When you omit credentials for supported Agora-managed global models, AgentKit sends the matching Agora-managed configuration automatically:
- Deepgram STT:
nova-2,nova-3 - OpenAI LLM:
gpt-4o-mini,gpt-4.1-mini,gpt-5-nano,gpt-5-mini - OpenAI TTS:
tts-1 - MiniMax TTS:
speech-2.6-turbo,speech-2.8-turbo,speech_2_6_turbo,speech_2_8_turbo
If you provide your own vendor API key for those same models, AgentKit keeps the request in BYOK mode.

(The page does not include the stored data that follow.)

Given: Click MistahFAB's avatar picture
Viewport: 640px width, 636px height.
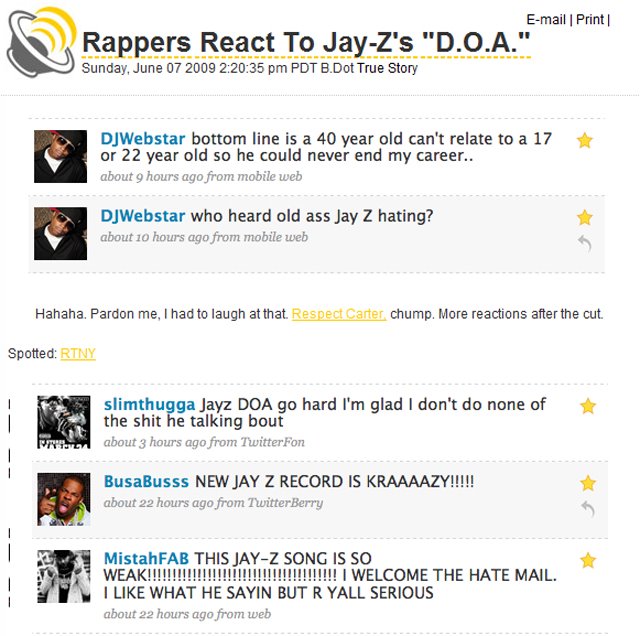Looking at the screenshot, I should (x=64, y=576).
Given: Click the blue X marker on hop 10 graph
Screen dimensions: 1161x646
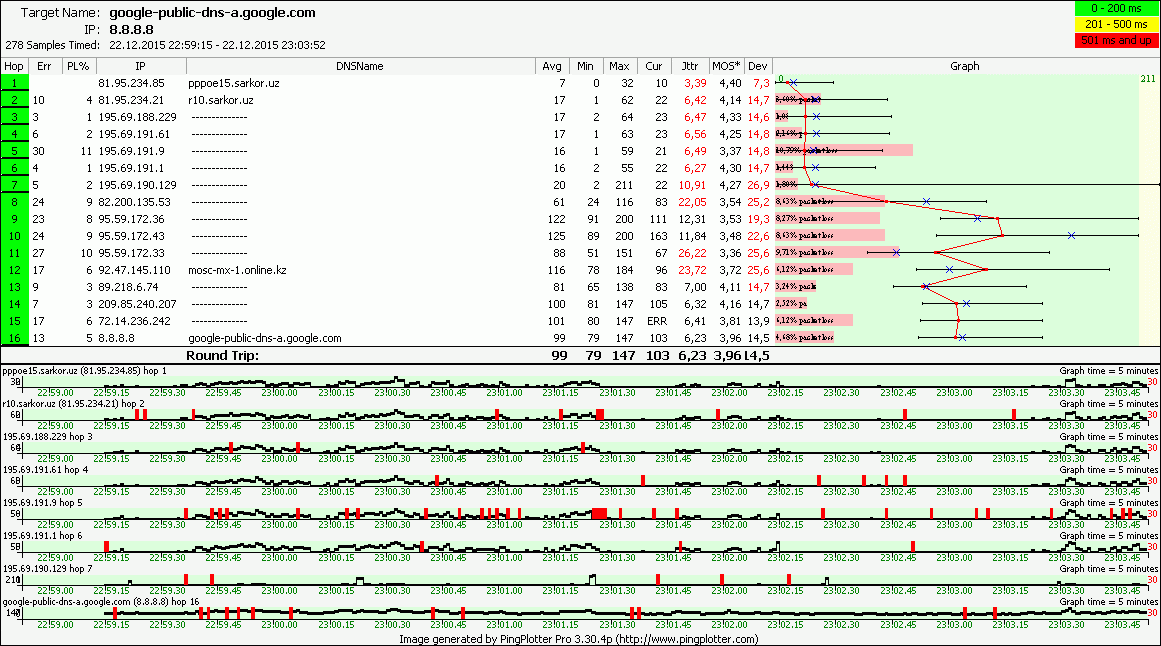Looking at the screenshot, I should (1071, 236).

Converts the agent configuration into a StartAgentsRequestProperties object for the Agora API. Called internally by AgentSession.start().
to_properties(
channel: str,
agent_uid: str,
remote_uids: List[str],
idle_timeout: Optional[int] = None,
enable_string_uid: Optional[bool] = None,
token: Optional[str] = None,
app_id: Optional[str] = None,
app_certificate: Optional[str] = None,
expires_in: Optional[int] = None,
) -> StartAgentsRequestPropertiesRaises: ValueError if neither token nor app_id+app_certificate is provided, or if required vendors (LLM, TTS) are missing in cascading mode.
| Property | Type | Description |
|---|---|---|
instructions |
Optional[str] |
Deprecated Agent-level system prompt |
greeting |
Optional[str] |
Deprecated Agent-level greeting message |
failure_message |
Optional[str] |
Deprecated Agent-level failure message |
max_history |
Optional[int] |
Deprecated Agent-level max history |
llm |
Optional[Dict[str, Any]] |
LLM config dict (from to_config()) |
tts |
Optional[Dict[str, Any]] |
TTS config dict |
stt |
Optional[Dict[str, Any]] |
STT config dict |
mllm |
Optional[Dict[str, Any]] |
MLLM config dict |
avatar |
Optional[Dict[str, Any]] |
Avatar config dict |
turn_detection |
Optional[TurnDetectionConfig] |
Interaction language and turn detection settings |
sal |
Optional[SalConfig] |
SAL configuration |
advanced_features |
Optional[Dict[str, Any]] |
Advanced features |
parameters |
Optional[SessionParams] |
Session parameters |
geofence |
Optional[GeofenceConfig] |
Geofence configuration |
labels |
Optional[Dict[str, str]] |
Custom labels |
rtc |
Optional[RtcConfig] |
RTC configuration |
filler_words |
Optional[FillerWordsConfig] |
Filler words configuration |
config |
Dict[str, Any] |
Full configuration dict |
Public aliases over Fern-generated types: LlmConfig, SttConfig, AsrConfig (= SttConfig), MllmConfig, AvatarConfig, session/conversation types, and think types (ThinkOnListeningAction, etc.).
Think value constants: ThinkOnListeningActionInject, ThinkOnListeningActionInterrupt, ThinkOnListeningActionIgnore, ThinkOnThinkingActionInterrupt, ThinkOnThinkingActionIgnore, ThinkOnSpeakingActionInterrupt, ThinkOnSpeakingActionIgnore.